Discussion Group Report

Is America on the Wrong Track?

December 1995

By Richard Layton

The November Utah Humanist study group discussion focused on the BYU commencement address given by James Q. Wilson, UCLA professor of political science and author of The Moral Sense.

He said, "The world I entered in 1952 was very different from the one you are entering in 1994. By almost any objective measure, it was a less just, more troubled world...

"And yet most Americans felt good about their country. Opinion polls showed that the great majority...had confidence in the leaders of government, business, and other institutions...young Americans expected that their lives would be better than those of their parents, and their children's lives would be better than theirs...

"...we today are an unhappy people who have lost confidence in our political, business, religious, and other leaders, who believe that this nation is on the wrong track, who think that the federal government creates more problems than it solves, and who fear that future generations will be worse off than present ones...

"The reason, I think is that we have come to believe that the American Dreams works for Americans but not for America. The American Dream is this: if you get an education and work hard, you will improve your lot...But when Americans look, not at their own lives, but at America, they see a nation besieged by crime, drug abuse, illegitimate births, incessant public vulgarity, and innumerable lawsuits...

"How can this be? We did as we were told; we improved our lot. But somehow what worked for most individuals did not work for the nation as a whole. We prospered; our cities deteriorated. We raised our children to be decent citizens; some other children joined armed gangs...during the four decades since I graduated from college, the rate of violent crime has increased sevenfold...The divorce rate has more than doubled...the teen-age suicide rate has more than tripled.

"These unhappy trends did not occur because we were unwilling to spend money to prevent them. The amount of government money spent on the poor...increased seven-fold between 1960 and 1990 in constant dollars. Private charitable giving...increased more than three-fold...the extra money...did not purchase what we hoped it would--human happiness...

"But much of this problem is world-wide. Crime, although not violent crime, has been increasing rapidly in almost every industrial nation...
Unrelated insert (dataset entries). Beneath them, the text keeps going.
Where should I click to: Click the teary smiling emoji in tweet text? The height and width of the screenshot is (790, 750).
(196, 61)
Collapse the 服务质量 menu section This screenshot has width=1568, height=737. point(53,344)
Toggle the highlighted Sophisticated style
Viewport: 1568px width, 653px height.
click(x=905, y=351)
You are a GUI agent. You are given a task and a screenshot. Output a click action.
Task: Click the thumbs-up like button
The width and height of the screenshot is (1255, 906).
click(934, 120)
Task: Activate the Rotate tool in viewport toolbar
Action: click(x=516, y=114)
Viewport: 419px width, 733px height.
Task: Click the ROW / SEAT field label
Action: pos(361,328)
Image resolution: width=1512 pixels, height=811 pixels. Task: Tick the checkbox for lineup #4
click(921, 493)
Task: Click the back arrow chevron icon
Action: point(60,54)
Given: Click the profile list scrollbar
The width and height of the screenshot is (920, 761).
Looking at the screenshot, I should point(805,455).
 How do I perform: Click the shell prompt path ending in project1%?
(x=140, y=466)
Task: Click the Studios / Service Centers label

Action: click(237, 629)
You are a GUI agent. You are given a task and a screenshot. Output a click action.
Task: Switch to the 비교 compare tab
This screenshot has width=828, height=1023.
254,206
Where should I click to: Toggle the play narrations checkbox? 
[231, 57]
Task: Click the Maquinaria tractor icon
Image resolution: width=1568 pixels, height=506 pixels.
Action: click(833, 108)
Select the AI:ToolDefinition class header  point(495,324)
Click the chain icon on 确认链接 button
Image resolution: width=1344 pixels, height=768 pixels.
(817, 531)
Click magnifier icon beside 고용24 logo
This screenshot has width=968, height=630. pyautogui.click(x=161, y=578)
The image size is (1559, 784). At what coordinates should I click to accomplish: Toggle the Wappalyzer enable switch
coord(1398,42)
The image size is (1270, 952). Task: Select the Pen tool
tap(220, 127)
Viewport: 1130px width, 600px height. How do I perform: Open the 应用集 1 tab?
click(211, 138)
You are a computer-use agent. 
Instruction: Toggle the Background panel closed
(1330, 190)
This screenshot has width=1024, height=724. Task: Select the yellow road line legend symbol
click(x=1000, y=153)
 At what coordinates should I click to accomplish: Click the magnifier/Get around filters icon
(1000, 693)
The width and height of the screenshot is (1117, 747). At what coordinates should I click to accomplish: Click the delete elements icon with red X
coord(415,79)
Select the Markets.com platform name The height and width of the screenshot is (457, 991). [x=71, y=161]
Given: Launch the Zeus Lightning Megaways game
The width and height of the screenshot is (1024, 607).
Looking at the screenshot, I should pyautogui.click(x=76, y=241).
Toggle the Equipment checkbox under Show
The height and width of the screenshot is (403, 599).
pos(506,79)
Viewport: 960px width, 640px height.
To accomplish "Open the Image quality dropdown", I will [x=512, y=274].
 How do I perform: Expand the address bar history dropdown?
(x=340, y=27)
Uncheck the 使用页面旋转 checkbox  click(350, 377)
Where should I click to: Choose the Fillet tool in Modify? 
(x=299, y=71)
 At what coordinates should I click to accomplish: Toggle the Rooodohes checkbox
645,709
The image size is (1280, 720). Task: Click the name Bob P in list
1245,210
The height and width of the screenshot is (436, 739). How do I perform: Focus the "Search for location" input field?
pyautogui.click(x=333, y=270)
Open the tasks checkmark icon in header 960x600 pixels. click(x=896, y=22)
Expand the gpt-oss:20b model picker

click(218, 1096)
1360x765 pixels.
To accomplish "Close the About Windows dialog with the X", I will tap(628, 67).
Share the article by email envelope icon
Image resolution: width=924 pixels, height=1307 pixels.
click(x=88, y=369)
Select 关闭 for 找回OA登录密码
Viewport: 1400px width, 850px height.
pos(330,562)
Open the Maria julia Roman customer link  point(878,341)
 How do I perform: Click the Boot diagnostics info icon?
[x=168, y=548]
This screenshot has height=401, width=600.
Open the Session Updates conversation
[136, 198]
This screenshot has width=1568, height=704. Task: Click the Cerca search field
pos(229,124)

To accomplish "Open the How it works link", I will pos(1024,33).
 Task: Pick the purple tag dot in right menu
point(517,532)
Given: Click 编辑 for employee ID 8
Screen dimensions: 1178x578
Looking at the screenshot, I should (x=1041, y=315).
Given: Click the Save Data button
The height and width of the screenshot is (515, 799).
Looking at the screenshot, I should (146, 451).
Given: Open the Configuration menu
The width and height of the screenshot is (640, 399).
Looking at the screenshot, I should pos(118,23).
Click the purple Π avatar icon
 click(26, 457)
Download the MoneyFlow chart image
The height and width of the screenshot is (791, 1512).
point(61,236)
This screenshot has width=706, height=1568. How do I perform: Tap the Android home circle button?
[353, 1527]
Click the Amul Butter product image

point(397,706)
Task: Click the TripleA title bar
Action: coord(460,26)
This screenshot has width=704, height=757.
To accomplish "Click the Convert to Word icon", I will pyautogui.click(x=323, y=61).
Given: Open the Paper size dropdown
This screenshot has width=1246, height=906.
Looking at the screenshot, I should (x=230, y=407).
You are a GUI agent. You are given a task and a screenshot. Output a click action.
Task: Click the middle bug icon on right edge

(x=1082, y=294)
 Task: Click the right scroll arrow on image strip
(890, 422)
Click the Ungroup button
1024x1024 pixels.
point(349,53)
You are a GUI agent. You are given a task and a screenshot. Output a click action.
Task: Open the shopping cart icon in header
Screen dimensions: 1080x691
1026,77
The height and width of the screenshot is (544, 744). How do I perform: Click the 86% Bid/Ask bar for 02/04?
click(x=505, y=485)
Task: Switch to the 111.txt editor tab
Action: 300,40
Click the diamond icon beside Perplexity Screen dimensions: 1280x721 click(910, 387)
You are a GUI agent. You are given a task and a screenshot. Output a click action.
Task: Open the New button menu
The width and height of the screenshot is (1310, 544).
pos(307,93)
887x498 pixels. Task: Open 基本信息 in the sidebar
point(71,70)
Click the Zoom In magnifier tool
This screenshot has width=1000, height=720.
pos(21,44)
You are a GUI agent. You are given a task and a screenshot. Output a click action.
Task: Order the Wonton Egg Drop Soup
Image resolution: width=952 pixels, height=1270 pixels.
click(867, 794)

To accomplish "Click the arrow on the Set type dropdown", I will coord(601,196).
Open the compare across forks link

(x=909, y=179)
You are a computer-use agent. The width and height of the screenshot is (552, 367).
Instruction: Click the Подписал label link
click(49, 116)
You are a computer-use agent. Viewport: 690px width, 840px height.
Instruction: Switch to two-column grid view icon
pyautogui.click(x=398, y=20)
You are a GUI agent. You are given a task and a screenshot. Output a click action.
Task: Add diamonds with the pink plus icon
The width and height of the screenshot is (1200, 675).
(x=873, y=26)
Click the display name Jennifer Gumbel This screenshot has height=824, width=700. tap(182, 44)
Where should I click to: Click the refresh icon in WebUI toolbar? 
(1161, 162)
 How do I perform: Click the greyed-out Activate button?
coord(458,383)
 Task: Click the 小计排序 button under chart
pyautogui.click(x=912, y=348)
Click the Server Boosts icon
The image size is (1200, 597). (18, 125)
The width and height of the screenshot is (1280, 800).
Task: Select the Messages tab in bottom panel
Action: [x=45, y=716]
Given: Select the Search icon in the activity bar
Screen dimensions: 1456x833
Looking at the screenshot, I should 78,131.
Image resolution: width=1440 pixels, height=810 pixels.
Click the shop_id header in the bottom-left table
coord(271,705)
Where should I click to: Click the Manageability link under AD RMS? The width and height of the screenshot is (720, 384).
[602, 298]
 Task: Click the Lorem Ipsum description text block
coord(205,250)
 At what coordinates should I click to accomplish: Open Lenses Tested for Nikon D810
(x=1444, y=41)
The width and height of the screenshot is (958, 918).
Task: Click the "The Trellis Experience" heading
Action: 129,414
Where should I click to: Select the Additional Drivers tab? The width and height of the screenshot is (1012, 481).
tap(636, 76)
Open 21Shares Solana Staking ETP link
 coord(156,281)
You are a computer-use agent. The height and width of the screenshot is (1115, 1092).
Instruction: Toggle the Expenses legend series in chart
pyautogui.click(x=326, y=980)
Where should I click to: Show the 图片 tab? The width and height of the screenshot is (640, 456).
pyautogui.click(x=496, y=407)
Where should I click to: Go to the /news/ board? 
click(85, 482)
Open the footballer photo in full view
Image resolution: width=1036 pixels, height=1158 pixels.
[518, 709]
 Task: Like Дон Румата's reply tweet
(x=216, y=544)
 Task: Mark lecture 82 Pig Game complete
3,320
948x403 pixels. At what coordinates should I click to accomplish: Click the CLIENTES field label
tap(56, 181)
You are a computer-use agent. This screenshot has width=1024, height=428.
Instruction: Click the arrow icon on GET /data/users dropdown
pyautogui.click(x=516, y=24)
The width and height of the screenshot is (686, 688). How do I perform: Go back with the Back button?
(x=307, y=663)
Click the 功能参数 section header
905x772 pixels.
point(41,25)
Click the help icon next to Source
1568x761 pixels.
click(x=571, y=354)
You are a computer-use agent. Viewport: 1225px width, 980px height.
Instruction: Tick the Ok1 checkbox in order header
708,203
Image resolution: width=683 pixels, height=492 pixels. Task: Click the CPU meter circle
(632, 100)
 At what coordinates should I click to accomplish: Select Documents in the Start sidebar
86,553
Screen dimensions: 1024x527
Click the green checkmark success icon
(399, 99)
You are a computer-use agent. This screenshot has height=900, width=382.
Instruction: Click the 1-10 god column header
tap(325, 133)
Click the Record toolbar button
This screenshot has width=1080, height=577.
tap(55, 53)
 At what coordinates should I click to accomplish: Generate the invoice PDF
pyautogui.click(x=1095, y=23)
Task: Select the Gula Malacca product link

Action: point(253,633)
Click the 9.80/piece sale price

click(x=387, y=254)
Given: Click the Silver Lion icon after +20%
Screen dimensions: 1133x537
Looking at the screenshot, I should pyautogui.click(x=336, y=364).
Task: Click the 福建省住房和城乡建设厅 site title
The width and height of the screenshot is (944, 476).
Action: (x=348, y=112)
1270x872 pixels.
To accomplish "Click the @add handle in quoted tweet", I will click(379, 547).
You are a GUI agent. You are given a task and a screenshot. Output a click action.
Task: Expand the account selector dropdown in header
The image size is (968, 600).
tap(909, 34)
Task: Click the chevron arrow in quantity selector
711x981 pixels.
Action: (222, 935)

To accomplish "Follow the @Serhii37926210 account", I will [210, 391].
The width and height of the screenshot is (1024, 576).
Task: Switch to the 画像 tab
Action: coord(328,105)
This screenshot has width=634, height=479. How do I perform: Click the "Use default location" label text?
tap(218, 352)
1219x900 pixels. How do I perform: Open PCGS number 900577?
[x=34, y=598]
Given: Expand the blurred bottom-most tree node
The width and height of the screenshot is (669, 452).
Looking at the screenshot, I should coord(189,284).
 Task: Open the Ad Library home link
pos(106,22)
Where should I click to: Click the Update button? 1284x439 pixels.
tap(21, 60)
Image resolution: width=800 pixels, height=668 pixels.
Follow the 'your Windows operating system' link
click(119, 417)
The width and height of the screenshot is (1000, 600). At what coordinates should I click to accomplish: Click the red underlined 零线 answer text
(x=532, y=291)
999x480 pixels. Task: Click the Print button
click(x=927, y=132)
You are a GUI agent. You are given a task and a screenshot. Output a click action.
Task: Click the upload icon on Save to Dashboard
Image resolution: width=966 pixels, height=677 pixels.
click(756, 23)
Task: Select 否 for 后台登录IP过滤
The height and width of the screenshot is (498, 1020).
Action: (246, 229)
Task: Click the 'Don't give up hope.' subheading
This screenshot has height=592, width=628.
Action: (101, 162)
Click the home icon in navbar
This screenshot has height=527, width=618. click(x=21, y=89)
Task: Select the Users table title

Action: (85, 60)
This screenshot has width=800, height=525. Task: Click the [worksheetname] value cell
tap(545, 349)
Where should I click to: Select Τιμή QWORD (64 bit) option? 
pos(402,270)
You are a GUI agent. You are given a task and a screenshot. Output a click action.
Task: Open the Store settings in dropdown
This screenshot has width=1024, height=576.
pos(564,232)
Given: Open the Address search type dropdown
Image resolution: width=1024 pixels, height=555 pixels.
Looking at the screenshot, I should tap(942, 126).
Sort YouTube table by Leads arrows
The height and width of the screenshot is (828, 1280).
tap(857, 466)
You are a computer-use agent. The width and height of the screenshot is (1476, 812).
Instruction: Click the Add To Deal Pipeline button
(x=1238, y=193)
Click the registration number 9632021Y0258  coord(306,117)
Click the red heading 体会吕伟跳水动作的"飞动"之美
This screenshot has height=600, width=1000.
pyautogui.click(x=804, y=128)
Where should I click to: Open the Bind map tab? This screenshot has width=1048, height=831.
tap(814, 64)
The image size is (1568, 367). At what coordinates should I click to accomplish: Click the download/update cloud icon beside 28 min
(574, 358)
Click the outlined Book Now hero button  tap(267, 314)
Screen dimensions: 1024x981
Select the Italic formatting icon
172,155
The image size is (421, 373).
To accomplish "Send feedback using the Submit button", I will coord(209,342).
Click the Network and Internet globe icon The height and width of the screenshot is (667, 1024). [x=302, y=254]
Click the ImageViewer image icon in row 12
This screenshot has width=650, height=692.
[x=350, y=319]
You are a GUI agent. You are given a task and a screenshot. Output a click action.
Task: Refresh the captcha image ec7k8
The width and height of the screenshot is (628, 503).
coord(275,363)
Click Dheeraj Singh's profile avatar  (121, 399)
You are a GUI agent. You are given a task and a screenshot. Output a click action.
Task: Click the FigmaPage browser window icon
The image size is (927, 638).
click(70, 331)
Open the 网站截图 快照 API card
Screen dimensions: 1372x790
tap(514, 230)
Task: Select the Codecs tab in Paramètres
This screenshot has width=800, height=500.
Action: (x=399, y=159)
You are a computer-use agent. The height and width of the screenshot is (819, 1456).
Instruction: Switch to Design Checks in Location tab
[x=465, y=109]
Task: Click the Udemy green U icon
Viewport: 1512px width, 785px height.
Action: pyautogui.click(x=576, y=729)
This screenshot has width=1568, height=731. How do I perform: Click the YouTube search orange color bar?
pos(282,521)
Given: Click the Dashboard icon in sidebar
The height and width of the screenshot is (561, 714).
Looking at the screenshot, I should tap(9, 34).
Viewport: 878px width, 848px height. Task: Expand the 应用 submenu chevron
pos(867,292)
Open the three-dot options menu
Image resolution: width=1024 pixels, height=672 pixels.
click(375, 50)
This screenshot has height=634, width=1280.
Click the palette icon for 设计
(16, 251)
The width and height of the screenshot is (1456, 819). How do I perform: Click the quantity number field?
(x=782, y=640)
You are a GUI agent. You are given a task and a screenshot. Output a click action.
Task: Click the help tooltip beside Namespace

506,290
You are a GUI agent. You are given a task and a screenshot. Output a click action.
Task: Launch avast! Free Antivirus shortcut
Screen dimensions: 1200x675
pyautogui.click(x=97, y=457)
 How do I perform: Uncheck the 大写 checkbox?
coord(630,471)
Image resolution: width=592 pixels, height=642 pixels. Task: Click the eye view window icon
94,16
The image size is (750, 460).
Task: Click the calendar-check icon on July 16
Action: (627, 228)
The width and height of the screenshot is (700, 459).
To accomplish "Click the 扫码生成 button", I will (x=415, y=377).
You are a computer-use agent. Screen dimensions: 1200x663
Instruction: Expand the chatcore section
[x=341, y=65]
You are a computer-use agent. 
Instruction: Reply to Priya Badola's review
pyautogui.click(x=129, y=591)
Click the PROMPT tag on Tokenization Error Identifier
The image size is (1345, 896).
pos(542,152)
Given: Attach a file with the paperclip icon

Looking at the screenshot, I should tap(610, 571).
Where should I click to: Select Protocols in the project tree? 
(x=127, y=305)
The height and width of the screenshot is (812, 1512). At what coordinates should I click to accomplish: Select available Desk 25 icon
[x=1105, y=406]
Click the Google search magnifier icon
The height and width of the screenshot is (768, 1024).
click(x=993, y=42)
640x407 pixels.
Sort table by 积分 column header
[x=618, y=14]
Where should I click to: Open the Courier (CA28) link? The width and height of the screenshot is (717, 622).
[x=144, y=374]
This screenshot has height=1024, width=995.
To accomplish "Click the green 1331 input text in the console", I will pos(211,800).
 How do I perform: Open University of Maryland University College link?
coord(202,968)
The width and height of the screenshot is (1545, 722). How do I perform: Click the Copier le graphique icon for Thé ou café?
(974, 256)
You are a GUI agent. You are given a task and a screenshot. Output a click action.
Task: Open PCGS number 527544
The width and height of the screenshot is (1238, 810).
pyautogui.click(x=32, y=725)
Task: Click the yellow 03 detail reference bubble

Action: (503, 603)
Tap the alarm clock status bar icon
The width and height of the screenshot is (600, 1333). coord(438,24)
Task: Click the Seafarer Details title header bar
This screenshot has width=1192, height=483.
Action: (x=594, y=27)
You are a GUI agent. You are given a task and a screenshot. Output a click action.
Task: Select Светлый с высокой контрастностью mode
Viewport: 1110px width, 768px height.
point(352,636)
"We are seeing all about us in the entire Western world the working out of the defining experience of the West, the Enlightenment...that extraordinary period in the 18th century when man was emancipated from old tyrannies--from dead custom, hereditary monarchs, religious persecution, and ancient superstitions. It is the period that gave us science and human rights, that attacked human slavery and political absolutism, that made possible capitalism and progress...

"James Madison said that 'republican government presupposes the existence of sufficient virtue among men for self-government'...But what if virtue would be lacking?...Nowhere did the Constitution authorize Washington to purchase virtue...

"The great clash of cultures that now afflicts the world is in no small measure...driven by the conviction of the Islamic world of the Middle East and much of the Confucian world of the Far East that the Western Enlightenment and the...culture that it spawned, are morally bankrupt...no less critical of the West are such places as Singapore that have a secular state, welcome technology and capitalism, and allow women to play a public role but insist that government must be the moral master of its people...Some people [including university intellectuals], challenge the legitimacy of Western culture and the...enlightenment here [in its heartland].

"Let me be clear: I take my place unhesitatingly with the West...our achievements in human dignity, personal freedom, and economic progress dwarf anything that has been accomplished by our rivals save perhaps in a few small city-states...The core value of the American Dream--that...every individual is responsible for what he or she does--will prevail because it will prove to be so useful and so consistent with everyday human existence.

"You can make a difference in all of the ways that are so important. The employee who gives an honest day's work;...The craftsman who builds each house as if he were going to live in it...the neighbors who join together to patrol a neighborhood threatened by drug dealers...--these are the heroes of everyday live. May you join their ranks."